- Texte de départ:
• • • •

Personnellement, les propos de cette compagnie, BUMECO, devant le chef de l’État du Burundi m’ont sidéré. Entre voir un filon, aussi riche soit-il, en cassitérite et parler de réserves et d’un gisement de cassitérite évalué, ainsi que sa valeur, ce sont des considérations qui n’ont aucun sens scientifique. Même un géologue novice serait vexé d’entendre cela. Avant de penser à une fonderie de cassitérite pour extraire de l’étain, il faut d’abord faire une étude de faisabilité technique de cette fonderie, avoir notamment de l’énergie suffisante et surtout, s’assurer de sa rentabilité financière. En effet, ce genre d’usine nécessite une quantité minimale et régulière d’approvisionnement en concentré de cassitérite, ce qui n’est pas encore établi dans le cas présent. On ne connaît même pas la quantité de concentré de cassitérite que la compagnie a déjà exportée à partir du Burundi. Certainement moins de 100 tonnes pour peu que je me rappelle de ces minéralisations de Mulehe. Pour information, le Rwanda voisin, qui avait créé une unité de traitement de la cassitérite, a dû la fermer car elle était peu viable techniquement et financièrement.

Qu’est-ce que tout cela vous inspire ?

• • • •

- Extrait des données:
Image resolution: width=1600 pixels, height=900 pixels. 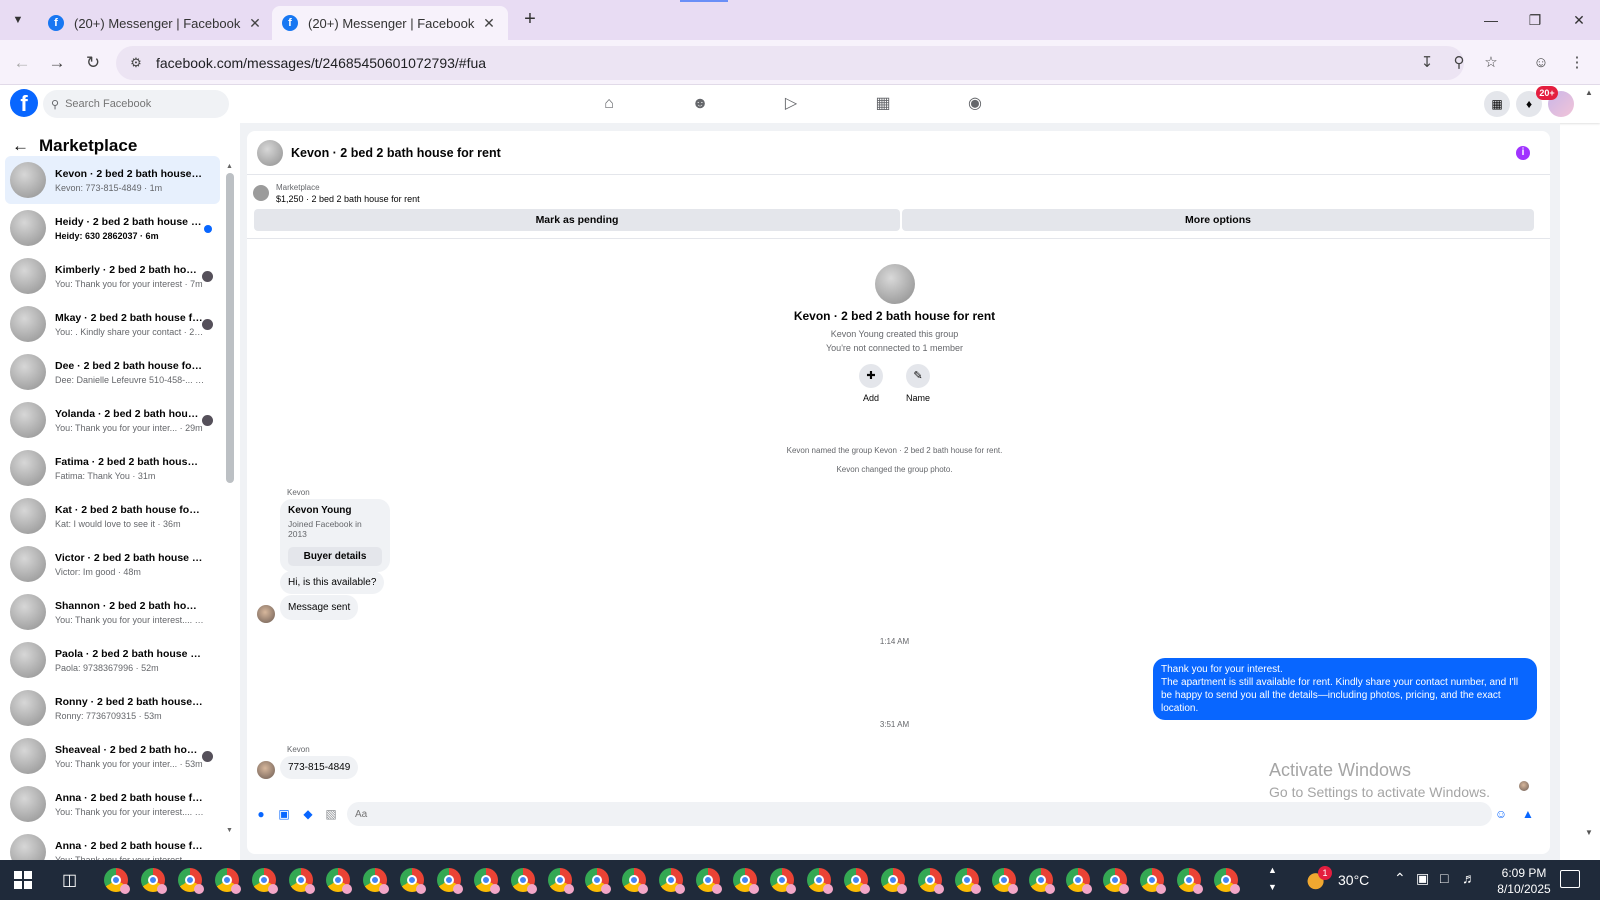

• • • •

- Énoncé à résoudre: Reprenez le texte sur la cassitérite au Burundi et écrivez la suite, en commençant juste après sa dernière phrase.

- Réponse proposée:
Je me pose plutôt des questions que les Burundais et les députés devraient poser : Où est l’OBM dans tout cela ? Où sont partis ces éminents géologues burundais dont je connais quelques-uns, qui détiennent de grands diplômes délivrés par les meilleures universités européennes ? C’est l’Office National des Mines qui a la légitimité, les compétences nécessaires et le devoir de suivre tous les travaux de recherche et d’exploitation. Pour une visite présidentielle aussi médiatisée à Murehe, c’est l’OBM, qui a autorité, ainsi que des ingénieurs qui auraient dû guider et expliquer au Président. En Afrique, et pas seulement au Burundi, il est temps de laisser ce domaine aux techniciens. En effet, il y a beaucoup de commissionnaires ou de charlatans qui veulent profiter de la méconnaissance des exigences de l’industrie minière par les acteurs politiques. Il faut vraiment éclairer l’opinion, les décideurs politiques doivent être prudents, très prudents.

Pour terminer, ce « filon » aurait été rebouché par les colons pour le « cacher ». Votre commentaire ?

En fait, on doit reboucher tous les trous faits lors des travaux miniers de prospection et réhabiliter l’environnement après les exploitations. Cela est même consigné dans les codes et règlements miniers modernes, dont le Code du Burundi.

Mais pourquoi cela a-t-il été présenté comme une découverte ?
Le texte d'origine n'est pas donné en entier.